It feels like hardly a week goes by without announcements of major security breaches or leaks. And while we’re not in the business of keeping tabs on individual breaches (egregious ones, like unsecured databases that contain millions of voice recordings, like the one covered two weeks ago, excluded), there was enough smoke this week to have a closer look where the systemic fire might be.
Let’s start with Wikileaks’ Vault7 document drop. While anything Wikileaks publishes these day should be consumed with a rather copious amount of salt, the framing of the purportedly leaked documents, which seemed to ascribe to the CIA almost mythical powers of “cyber”, brought the discussion around consumer IoT electronics to the fore again.
And of course everybody now thinks that who they need to worry about when it comes to IT security is the CIA or NSA. They’re the ones who get their hands on a lot of Zero-Day vulnerabilities (who tend to linger for a long time, as a fortuitously times study by RAND shows). And yet, the reality is far more mundane.

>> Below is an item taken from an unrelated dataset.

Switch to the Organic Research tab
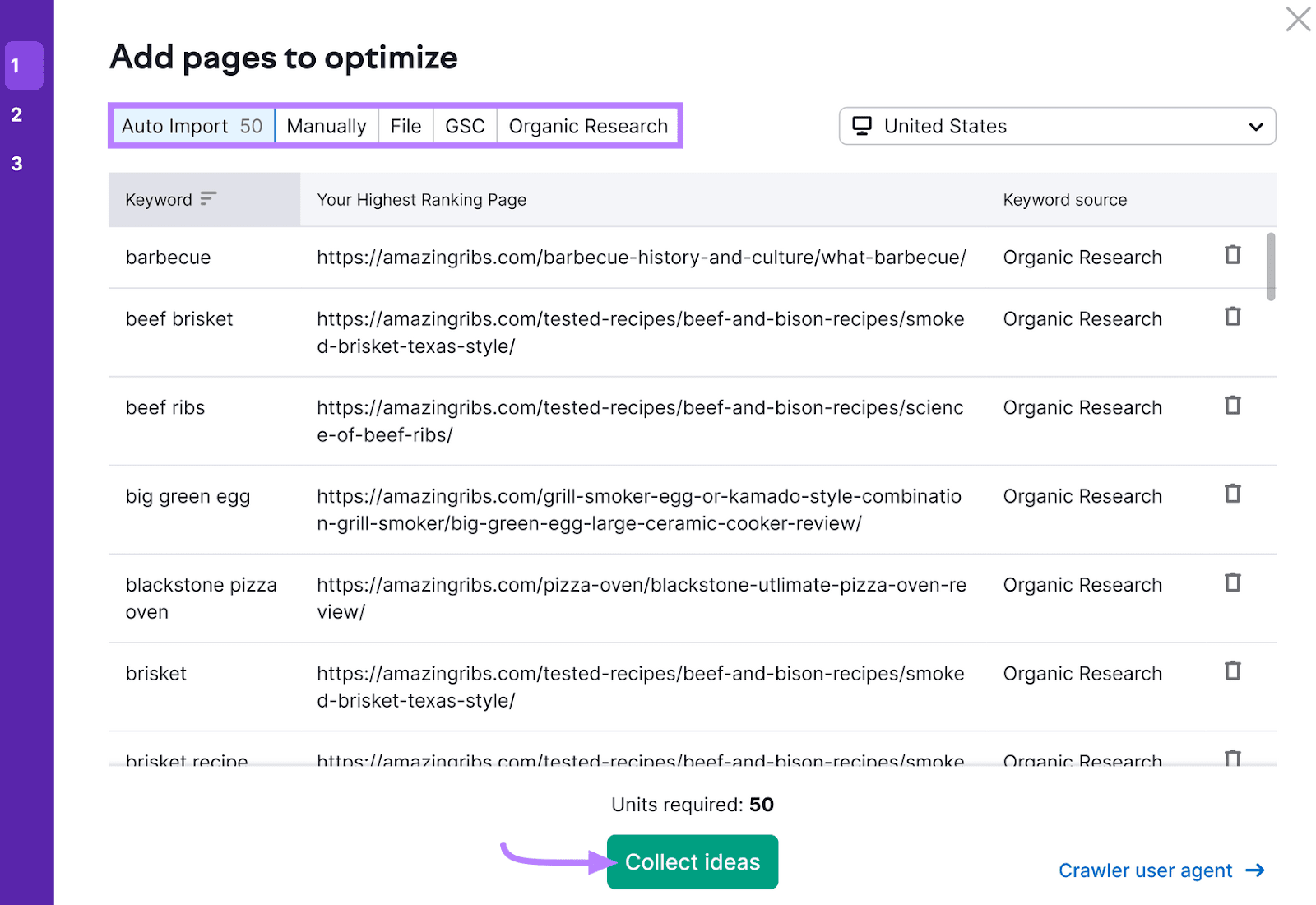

It might sound antithetical, but I’m coming around to think that for IoT to work successfully, and sustainably at that, maybe we need to increase the barriers of entry. Apple often gets a bad rep for its stringent requirements for MfI and hence HomeKit certification, among which there’s a requirement for a custom security module, but that makes those low-hanging fruit attacks so much harder. The tradeoff, of course, would be much slower product discovery, i.e. figuring out what people actually want out of connected homes and connected products.
Relatedly, we need to dispense with the notion that “Data is the New Oil.” It leads producers of goods who have no business running backend servers and data collection efforts to think they have to do it, or else they’ll miss out on a massive revenue opportunity. There’s a reason why you shouldn’t host your own email server, and that’s the exact same reason why you probably shouldn’t be collecting customer data yourself. Leave that to the professionals. But I guess you don’t become a disruptive platform unicorn with classic core competency matrices.